▶ _Selected excerpt_
I currently work as a dietitian at an outpatient cardiology office. When I meet with clients to help them meet their nutrition goals (weight loss, decreasing blood pressure, learning to eat balanced meals...etc), we identify a lot of barriers that may have prevented them from meeting their nutrition goals in the past. The ones listed below are some of the most common eating habits that I hear about, and they truly do diminish people's ability to succeed!
Think about your own eating habits. Have you done any of these within the past week or month?
According to a survey by the Morning MealScape 2011 Survey, about 10% of the United States' population skips breakfast each morning. This is a major problem because eating breakfast helps regulate your appetite throughout the entire day. When we skip breakfast, we are usually more hungry later in the day to try to overcompensate for a skipped meal. This overcompensation will lead to increased calorie intake and will make it difficult to try to lose or maintain your weight. Check out this previous post for quick and simple Breakfast Ideas. If you are not a breakfast person, try to at least have a snack within 2-3 hours of waking up. This snack should ideally have a carbohydrate source such as a fruit, piece of toast, or cup of oatmeal, and a protein source such as yogurt, low fat milk, an egg, nuts, or seeds.
A major problem in our country is portion control and the want to get "more bang for your buck." The problem with this mindset is that our portion distortion may appear financially valuable at the present, but this could lead to weight gain, obesity, diabetes, heart disease and other chronic diseases which we will certainly pay for later. We need to shift our focus on getting the best financial value and adopting a culture that desires getting the best health value.

▶ _Required actions_
1) Answer these from the post on eating habits:
(a) Where does the writer work as a dietitian?
(b) According to the survey named in the post, about what share of the United States' population skips breakfast each morning?
(c) Within how many hours of waking should someone who is not a breakfast person try to have a snack?
2) Put this sentence from the post on eating habits into Spanish: "This is a major problem because eating breakfast helps regulate your appetite throughout the entire day."
3) Go on writing the post on eating habits from its last sentence.
The data after this point has nothing to do with the post on eating habits.

▶ _Information_
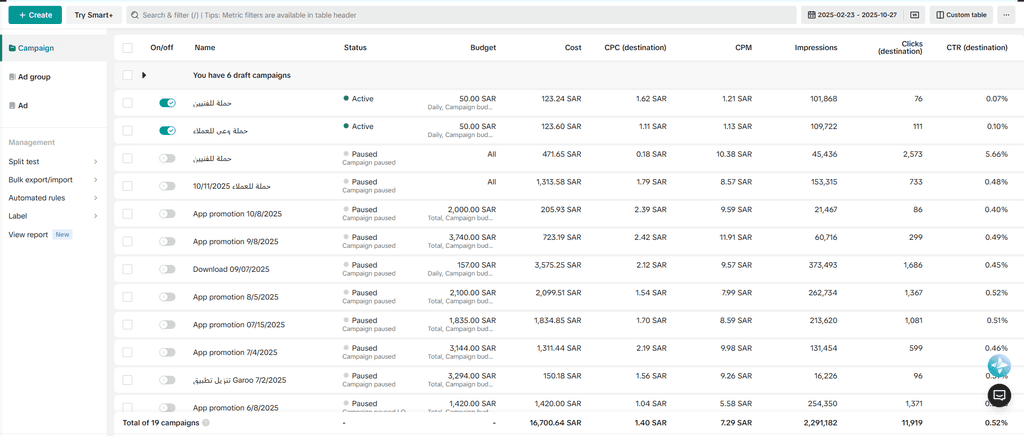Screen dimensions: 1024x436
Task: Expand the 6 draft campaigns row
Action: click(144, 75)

==

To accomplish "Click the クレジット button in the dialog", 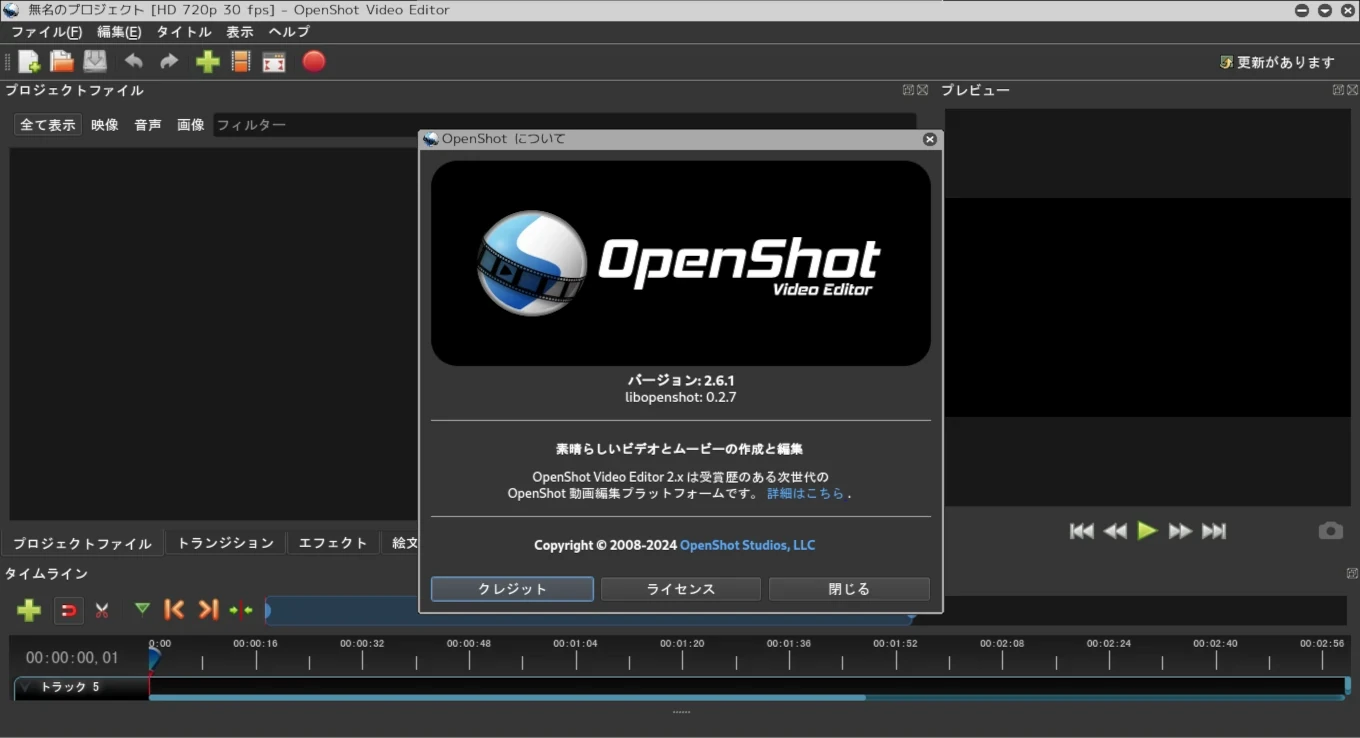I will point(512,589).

▶ _Numbered responses_
1)
(a) At an outpatient cardiology office.
(b) About 10%.
(c) Within 2-3 hours.

2) Este es un problema grave porque desayunar ayuda a regular el apetito a lo largo de todo el día.

3)
To find out what a serving is considered, look at the food label on the back of a product. Before reaching into a bag of chips, cookies, pretzels, pay attention to how many snacks are in one serving size. Pour out one serving and place the rest of the bag away so that you are not tempted to go back for more.
If a product does not have a food label on it, you can use several ways to estimate the appropriate serving size for that food. Check out this post on Portion Control to learn more.
When speaking with a lot of my clients, a lot of them are very frustrated when their weight plateaus or their lab values do not change when they are eating the correct portion sizes of healthy meals and snacks, and exercising daily. However, once we dig a bit deeper in conversation, I soon realize that their high-energy beverage choices are likely keeping them at this plateau. Sodas are probably the most obvious to come to mind, averaging about 150-200 kcals per bottle. However, some other drinks may be a bit more conspicuous...
Juices, Gatorades, Coffee beverages, Iced Teas, Lemonades, Alcoholic Beverages (Wine, Beer, Liquor, Hard Ciders)...etc can all significantly add on calories if you aren't careful. Remember to look at serving sizes for drinks as well, because oftentimes one serving is is only 1/2 or 1/4 of the bottle itself.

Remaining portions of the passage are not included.